Ser filha de quem é, aliás, nunca foi entrave para Ava. “Não problematizo isso. As pessoas se incomodam mais do que eu. É minha condição, é meu pai, um homem importante, e que me honra pela sua grandeza humana, não por ser famoso. É natural que as pessoas perguntem, assim como você está perguntando. Não me sinto mal, nem lamento. Ao contrário, só tenho a agradecer”, diz Ava, no Rio, onde mora com a filha Uma, o marido e parceiro artístico Negro Léo. A faixa Uma, aliás, traz os vocais da filhota.

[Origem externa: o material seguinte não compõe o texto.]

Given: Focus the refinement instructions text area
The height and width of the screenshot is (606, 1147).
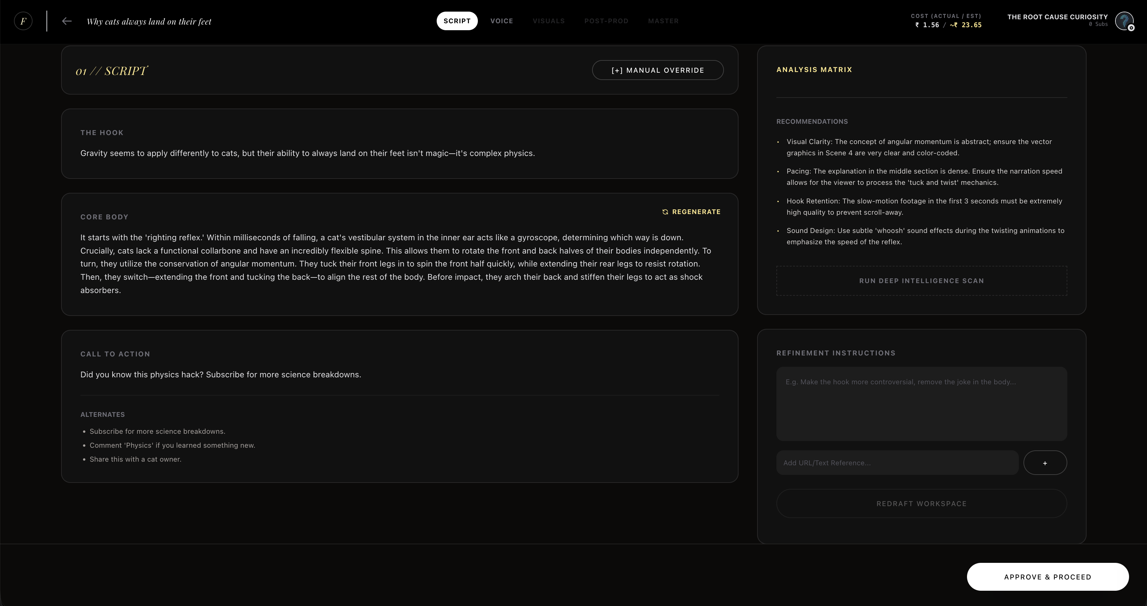Looking at the screenshot, I should click(921, 404).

Compositora de seis das 12 faixas, Ava é autora de letras imagéticas, sobre políticas do corpo e uma brasilidade densa, caudalosa, menos óbvia, ecos da imagética do próprio pai. “O cinema da minha mãe me influencia muito também. É um amálgama de influências... Meus pais são duas influências muito fortes pra mim.”


Com produção de Jonas Sá, o disco traz uma certa elite da música carioca contemporânea como colaboradores: Domenico Lancelotti, Pedro Sá, Marcelo Callado, Gustavo Benjão, além do marido. “O Negro Léo é a síntese antropofágica de muita coisa e é portanto um artista novo, que reflete anseios novos. É um artista urgente e importante pro Brasil”, diz, sobre o parceiro de casa e estúdio. “Do ponto de vista estético e político, entendemos que essas coisas caminham juntas e que política nem estética não são terrenos pré-formatados. É legal até porque nossos trabalhos são separados, mas colaboramos um com o outro, fazemos parcerias”.

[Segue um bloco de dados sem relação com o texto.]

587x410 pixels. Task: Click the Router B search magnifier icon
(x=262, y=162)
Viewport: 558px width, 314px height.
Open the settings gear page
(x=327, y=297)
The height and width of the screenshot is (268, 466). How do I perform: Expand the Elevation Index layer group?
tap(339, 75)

Ava se assumiu cantora, aliás, com outro de seus pais, um pai mais recente. Quando atuava na série de espetáculos Os sertões, do Teatro Oficina, Zé Celso Martinez Correia lhe pediu e também exigiu que cantasse. “Com Zé, tive coragem e a conexão do todo, digamos assim, que o teatro conectou em mim. Antes, eu cantava nos filmes. O teatro me fez usar o corpo e pensar o cinema na cena. Então, essa descoberta do corpo em cena, cantando, transformou minha percepção”, diz ela, dona de uma dramaticidade trágica em cena.

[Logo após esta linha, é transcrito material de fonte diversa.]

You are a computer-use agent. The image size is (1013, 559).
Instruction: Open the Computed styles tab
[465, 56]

Cineasta e atriz, Ava, aliás, atuou, cantando, ao longo da trama, no musical Jardim Atlântico, o filme de Jura Capela repleto de grandes momentos da nova música brasileira, como a cena em que Céu sensualiza para além dos hormônios a Aquarela brasileira de Ary Barroso.


Com muitos amigos aqui, Ava anda doida para trazer o show ao Recife. “Já fui até a Berlim com o disco, mas ainda não conseguimos o Recife”, diz. “Amo muito Pernambuco, e tenho uma relação antiga com a galera daí. Grandes amigos cineastas, como o Leo Sette e o próprio Jura e o pessoal da Telefone Colorido. Acho tudo em Pernambuco altamente instigante. Os filmes, as músicas e as pessoas.... Pernambuco é Pernambuco!", diz essa moça que tem no canto o substrato da vida. “Cantar é expressão mais plena, meu cinema, minha poesia, minha meditação, minha conexão. Difícil explicar algo tão complexo de forma simples e direta.”